À quelques jours du coup d’envoi de sa saison 2026, NASCAR a choisi la provocation. Dans une bande-annonce au ton très américain, le championnat de stock-cars n’hésite pas à tourner en dérision la F1 et sa nouvelle réglementation technique, jugée trop policée, trop élitiste… et pas assez bruyante.

Une pique assumée contre la F1 et ses nouvelles règles
La Daytona 500, prévue le 15 février, lancera une saison NASCAR qui débute bien avant celle de la F1, attendue en mars avec le Grand Prix d’Australie. Un calendrier qui sert de décor à une opposition savamment mise en scène : d’un côté, le rugissement des V8 américains ; de l’autre, la révolution hybride et durable de la F1 version 2026.

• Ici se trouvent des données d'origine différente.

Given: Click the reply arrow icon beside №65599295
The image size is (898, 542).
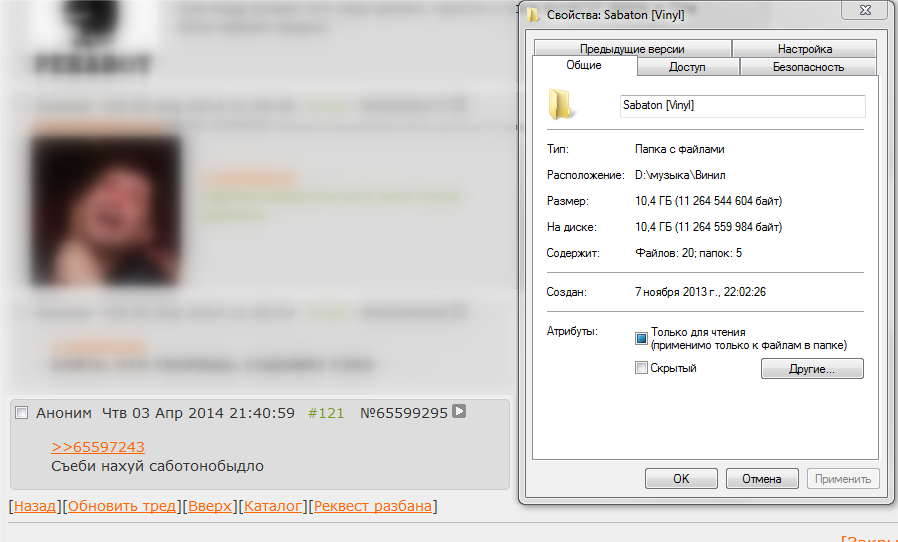Looking at the screenshot, I should tap(459, 411).
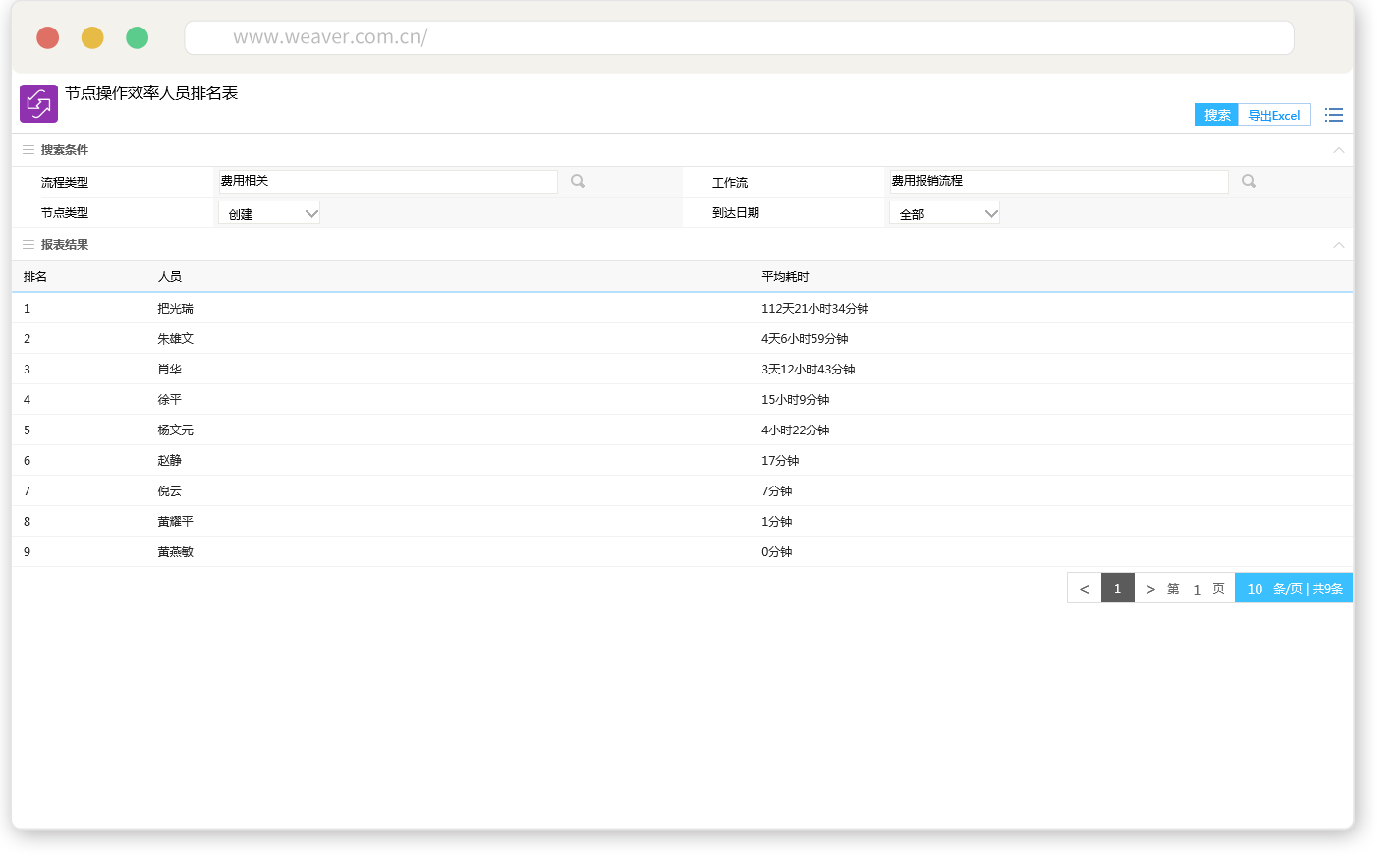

La publicité, incarnée par Scott Eastwood, ne fait pas dans la dentelle. « Les pères fondateurs n’ont pas jeté le thé dans le port pour que nous restions assis sur des yachts à boire du champagne », lance l’acteur, dans une pique à peine voilée aux paddocks VIP et aux tribunes ultra-premium de la F1. Le message est clair : ici, pas de chichis, pas de mondanités seulement du bruit, de la poussière et des moteurs qui hurlent.
La charge continue : « Ici, les moteurs ne chuchotent pas, ils rugissent ». Une allusion directe aux futurs groupes motopropulseurs de la F1, qui passeront dès 2026 à une répartition 50/50 entre électrique et thermique, avec la disparition du MGU-H et une gestion énergétique plus complexe pour les pilotes. Un choix assumé par la discipline reine, mais manifestement moqué par la NASCAR.
Derrière l’humour appuyé, le message est hautement stratégique. La NASCAR flatte sa base historique, souvent critique vis-à-vis de l’électrification et du virage écologique du sport automobile mondial. En opposant frontalement son ADN « brut » à une F1 plus technologique et durable, la série américaine joue la carte du contre-modèle culturel.
Reste que la F1 n’a jamais été aussi populaire aux États-Unis. Et si la NASCAR raille aujourd’hui, c’est aussi parce qu’elle regarde la F1… avec une pointe d’inquiétude. Une chose est sûre : avant même le premier feu vert de 2026, la guerre de l’image est déjà lancée.